[Saved entries]
****************

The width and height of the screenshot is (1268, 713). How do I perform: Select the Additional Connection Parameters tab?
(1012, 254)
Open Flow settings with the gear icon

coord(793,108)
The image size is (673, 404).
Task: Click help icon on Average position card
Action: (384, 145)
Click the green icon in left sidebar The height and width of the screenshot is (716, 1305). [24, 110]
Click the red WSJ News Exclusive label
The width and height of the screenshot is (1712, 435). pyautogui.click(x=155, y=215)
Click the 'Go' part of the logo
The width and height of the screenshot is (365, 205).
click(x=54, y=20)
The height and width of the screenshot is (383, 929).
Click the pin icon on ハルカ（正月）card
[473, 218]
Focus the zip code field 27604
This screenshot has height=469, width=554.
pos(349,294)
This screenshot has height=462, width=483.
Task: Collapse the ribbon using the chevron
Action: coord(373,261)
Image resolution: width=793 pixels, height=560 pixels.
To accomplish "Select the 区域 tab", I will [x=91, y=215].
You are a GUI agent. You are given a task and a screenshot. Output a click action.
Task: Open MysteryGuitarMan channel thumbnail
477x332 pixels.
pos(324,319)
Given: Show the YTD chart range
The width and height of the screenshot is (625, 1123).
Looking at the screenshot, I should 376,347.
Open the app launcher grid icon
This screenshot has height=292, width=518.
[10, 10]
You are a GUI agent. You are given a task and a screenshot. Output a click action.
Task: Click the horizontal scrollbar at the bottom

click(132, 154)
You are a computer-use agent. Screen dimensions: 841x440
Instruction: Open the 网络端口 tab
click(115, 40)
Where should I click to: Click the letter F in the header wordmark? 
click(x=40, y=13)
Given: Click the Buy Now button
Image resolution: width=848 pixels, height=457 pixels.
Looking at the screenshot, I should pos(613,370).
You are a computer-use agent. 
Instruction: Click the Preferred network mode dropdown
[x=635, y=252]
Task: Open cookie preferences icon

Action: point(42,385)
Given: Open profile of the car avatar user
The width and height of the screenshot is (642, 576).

****************

▶ **WHAT TO PRODUCE**: Copy the data above exactly. Every line must be included.

▶ **ANSWER TO THE PROBLEM**:
The width and height of the screenshot is (1268, 713). How do I perform: Select the Additional Connection Parameters tab?
(1012, 254)
Open Flow settings with the gear icon

coord(793,108)
The image size is (673, 404).
Task: Click help icon on Average position card
Action: (384, 145)
Click the green icon in left sidebar The height and width of the screenshot is (716, 1305). [24, 110]
Click the red WSJ News Exclusive label
The width and height of the screenshot is (1712, 435). pyautogui.click(x=155, y=215)
Click the 'Go' part of the logo
The width and height of the screenshot is (365, 205).
click(x=54, y=20)
The height and width of the screenshot is (383, 929).
Click the pin icon on ハルカ（正月）card
[473, 218]
Focus the zip code field 27604
This screenshot has height=469, width=554.
pos(349,294)
This screenshot has height=462, width=483.
Task: Collapse the ribbon using the chevron
Action: coord(373,261)
Image resolution: width=793 pixels, height=560 pixels.
To accomplish "Select the 区域 tab", I will [x=91, y=215].
You are a GUI agent. You are given a task and a screenshot. Output a click action.
Task: Open MysteryGuitarMan channel thumbnail
477x332 pixels.
pos(324,319)
Given: Show the YTD chart range
The width and height of the screenshot is (625, 1123).
Looking at the screenshot, I should 376,347.
Open the app launcher grid icon
This screenshot has height=292, width=518.
[10, 10]
You are a GUI agent. You are given a task and a screenshot. Output a click action.
Task: Click the horizontal scrollbar at the bottom

click(132, 154)
You are a computer-use agent. Screen dimensions: 841x440
Instruction: Open the 网络端口 tab
click(115, 40)
Where should I click to: Click the letter F in the header wordmark? 
click(x=40, y=13)
Given: Click the Buy Now button
Image resolution: width=848 pixels, height=457 pixels.
Looking at the screenshot, I should pos(613,370).
You are a computer-use agent. 
Instruction: Click the Preferred network mode dropdown
[x=635, y=252]
Task: Open cookie preferences icon

Action: point(42,385)
Given: Open profile of the car avatar user
The width and height of the screenshot is (642, 576).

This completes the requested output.